Persistence of any pathological abnormalities at the patient level in different imaging tests for the assessment of disease activity in GCA.

Exam	Location	Percentage of positive findings	Follow-up	Number of patients	Reference
Ultrasound	Temporal arteries	94	3 days	16	Seitz et al.³¹
		68	3 days	37	Hansen et al.²²
		53	10 days	47	Hansen et al.²²
		50	16 days	22	Schmidt et al.²¹
		91	4 weeks	11	Seitz et al.³¹
		30	8 weeks	47	Nielsen et al.³²
		92	8 weeks	12	Seitz et al.³¹
		85	12 weeks	13	Seitz et al.³¹
		77	24 weeks	13	Seitz et al.³¹
		30	24 weeks	47	Nielsen et al.³²
		54	52 weeks	13	Seitz et al.³¹
	Axillary arteries	57	3 days	37	Hansen et al.²²
		60	10 days	48	Hansen et al.²²
		57	8 weeks	47	Nielsen et al.³²
		66	24 weeks	47	Nielsen et al.³²
¹⁸F-FDG/PET	Extracranial arteries	100	3 days	10	Nielsen et al.³³
		36	10 days	14	Nielsen et al.³³
MRI	Temporal arteries	60	24 weeks	11	Christ et al.³⁴
		0	52 weeks	11	Christ et al.³⁴
	Aorta	67	12 weeks	9	Reichenbach et al.³⁵
		80	24 weeks	11	Christ et al.³⁴
		83	52 weeks	12	Christ et al.³⁴

¹⁸F-FDG/PET, ¹⁸F-fluorodeoxyglucose positron emission tomography; GCA, giant cell arteritis; MRI, magnetic resonance imaging.

Figure 1.

Longitudinal ultrasound scan of the right superficial temporal artery (a and b) in a patient with GCA at diagnosis (a) and after 2 months of treatment (b). Longitudinal ultrasound scan of the left axillary artery (c and d) in a patient with GCA at diagnosis (c) and after 6 months of treatment (d). Although the halo sign persists, note the appreciable decrease in IMT measurement following treatment. Improvement in IMT in axillary arteries is generally slower than in temporal arteries.

Figure 2.

Longitudinal examination of the right axillary artery in a patient with long-standing giant cell arteritis. Note the hyperechoic appearance of the arterial wall and the presence of multiple lines.

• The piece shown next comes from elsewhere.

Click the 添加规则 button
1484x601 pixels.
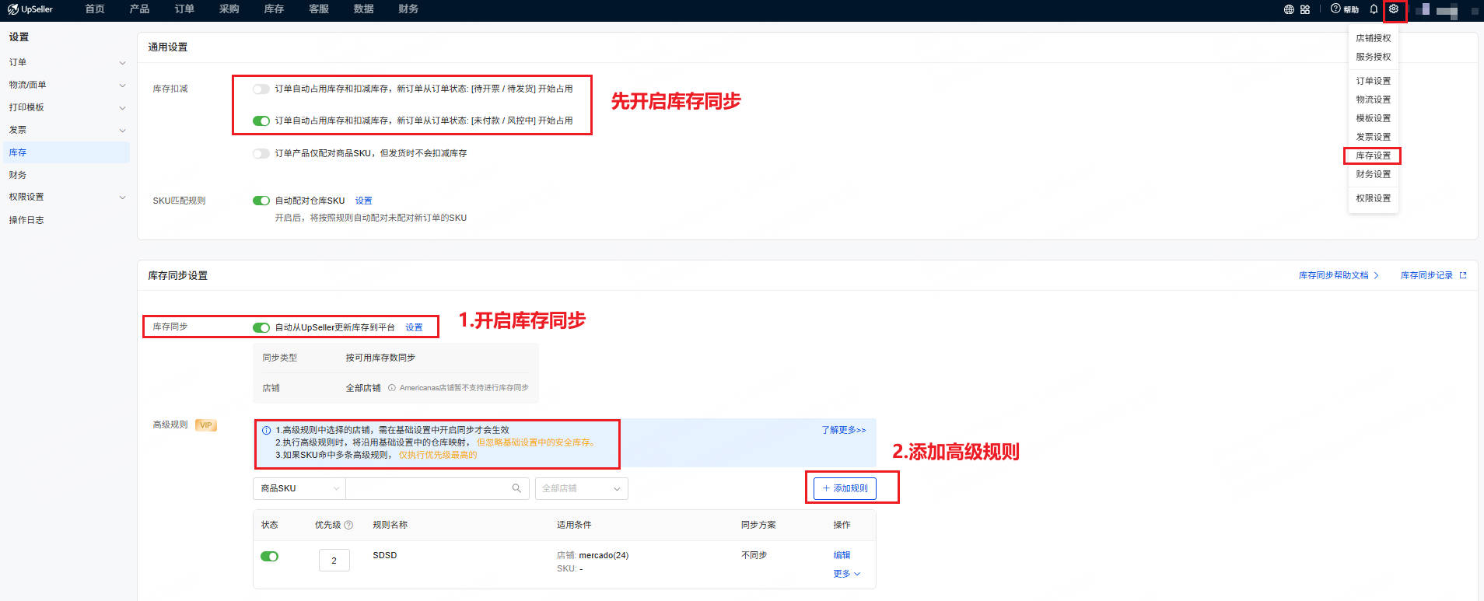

The GUSTO clinical trial has provided important evidence on the arterial changes observed by ultrasound following the initiation of treatment.³¹ In this trial, an ultra-short course of glucocorticoids was administered (500 mg IV methylprednisolone for 3 days) to 18 patients, followed by IV tocilizumab on day 3 and weekly subcutaneous injections thereafter. A sharp decline in IMT was observed in the temporal arteries by days 2–3, followed by a rebound to baseline levels at week 4, and then a gradual decrease until week 52. In contrast, axillary arteries showed an initial IMT reduction, followed by a transient worsening and then a period of stability until week 24, after which a more progressive decline was detected. These findings may suggest that the axillary arteries have greater remodeling changes after inflammation than the temporal arteries, or that immunosuppressants are less effective at controlling inflammation in the extracranial arteries. Overall, the significance of subclinical ultrasound findings in patients considered to be in clinical remission remains to be determined. Specifically, it must be understood whether positive findings correspond to subclinical inflammation (and therefore deserve treatment escalation), vascular remodeling (which follows inflammation and precedes vascular damage and is probably less influenced by anti-inflammatory agents), or something else.³⁶ The inclusion of other outcome measures such as hospitalization, risk of disability, or mortality, would have a major clinical impact on the evaluation of long-term subclinical findings.

Few published studies have compared ultrasound findings with markers of disease activity in GCA. In a retrospective study, De Miguel et al.²³ showed that resolution of the temporal artery halo sign in 30 patients with new or relapsing GCA was associated with reductions in CRP and ESR during follow-up. More recently, Ponte et al.¹⁸ conducted a prospective study involving 49 patients and demonstrated a correlation between temporal artery IMT and disease activity markers, including CRP, ESR, and the Birmingham Vasculitis Activity Score. Interestingly, no significant correlation was found for axillary artery IMT. In a subsequent prospective study involving 47 patients with GCA, Nielsen et al.³² confirmed that temporal artery ultrasound-based scores correlated moderately with CRP and global disease activity measures, while large-vessel scores showed only weak or no correlation. Nevertheless, a validated definition of remission and disease activity in GCA is needed to assess the correlation between imaging findings and disease activity in future studies.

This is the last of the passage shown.